Exclusive: Google is cracking down on sketchy rehab ads
Following a Verge report about rehabs gaming Google, the company begun pulling AdWords
This past week, marketers in the $35 billion addiction rehab industry are facing unpleasant surprises. No more Google ads. The search engine giant suddenly stopped selling ads against the huge number of rehab-related search terms, including “drug rehab near me,” “alcohol addiction treatment,” and many others. Search ads on some of those keywords would previously have netted Google hundreds of dollars per click.
Google began limiting ads on search results pages for drug and alcohol rehab center enquiries.
The Verge recently reported that rehabilitation centers like those operated by Advanced Recovery Systems suddenly saw ads disappear from roughly 40 percent of queries they were targeting.
Searches like “heroin detox,” “drug rehab,” and “opioid treatment center” are examples of the queries that yield results without ads. Organic local listings replaced where text ads lived.
As of right now, ads still appear on rehab-related searches such as “addiction help” and “painkiller detox.” That is likely to change as this update continues to roll out.
This leaves legitimate treatment centers like Gateway Rehab in a weird limbo now that the potential for visibility and traffic from Google search ads will only be limited further.
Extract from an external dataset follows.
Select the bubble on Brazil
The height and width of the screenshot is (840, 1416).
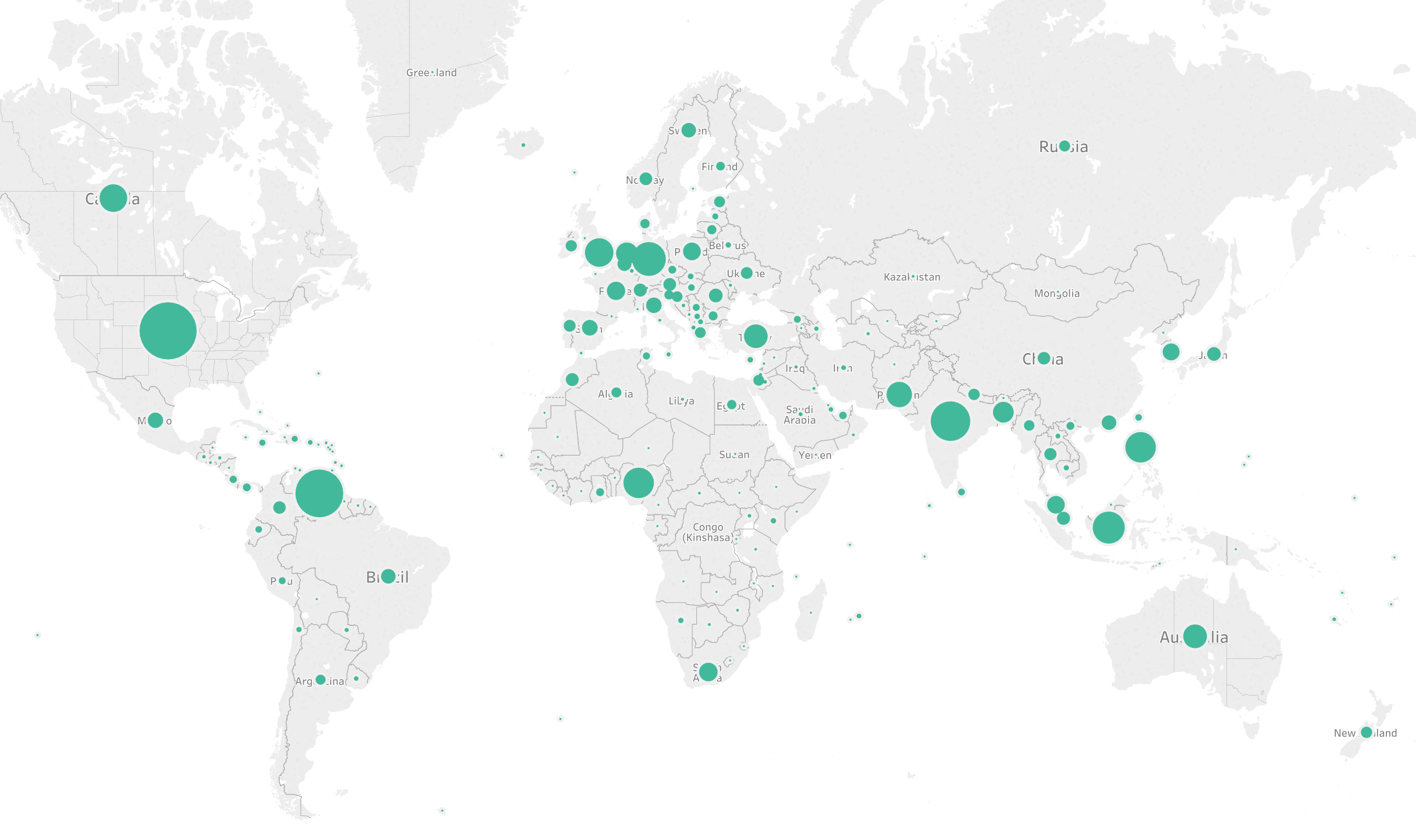[388, 576]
The change only impacts ads; organic results remain unaffected other than they now appear higher on pages with disabled ads.
Why Is This Happening?
As opioid addiction in the US reaches epidemic proportions, the demand for treatment programs has surged. Combine lack of regulation and treatment standards with massive demand and new insurance mandates, and you have an environment ripe for misuse.
A Google spokesperson said, “We found [several] misleading experiences among rehabilitation treatment centers that led to our decision, in consultation with experts, to restrict ads in this category. As always, we constantly review our policies to protect our users and provide good experiences for consumers.”
Google has been consulting with a non-profit resource for people seeking treatment called Facing Addiction. In an email, co-founder, Jim Hood said, “We have been having discussions with Google for the past few months. As you can imagine, this is an extraordinarily complicated conversation, with many moving parts.”
F.A. pulled a comprehensive analysis of how much money addiction rehab centers and lead generating companies in the field pay to advertise their services and facilities in Google search results. Looking at the current economics of treatment care, the cost of a lead is irrelevant because only a small percent of paying patients covers the marketing costs. Or in other words, patient care becomes a secondary concern.
Unfortunately for Google, this isn’t their first rodeo. The search engine giant has changed the way it handles ads a few times to address other abuse.
In 2011, the DOJ levied a $500 million fine on Google for having allowed Canadian pharmacies target US consumers with search ads, and in July 2016, Google instituted a ban on payday and high-interest loan advertisers.
Well unlike pharmacy and payday loan scenarios where ads still appear on related queries, Google disabled advertising on certain addiction rehab-related search results altogether until they can figure their stuff out.
The goal is to ensure that consumers turning to Google for search only see reputable resources, but it’s not going to be an overnight fix. It’s going to be a complicated task that will take serious time and effort. It’s also putting good actors that rely on Google as a top lead source in a top and unpredictable spot. Media buyers are likely to see a continuing drop-off of fluctuation in ad impressions as Google works this one out. Will these ads return? We don’t know, but an alternative solution is likely around the corner.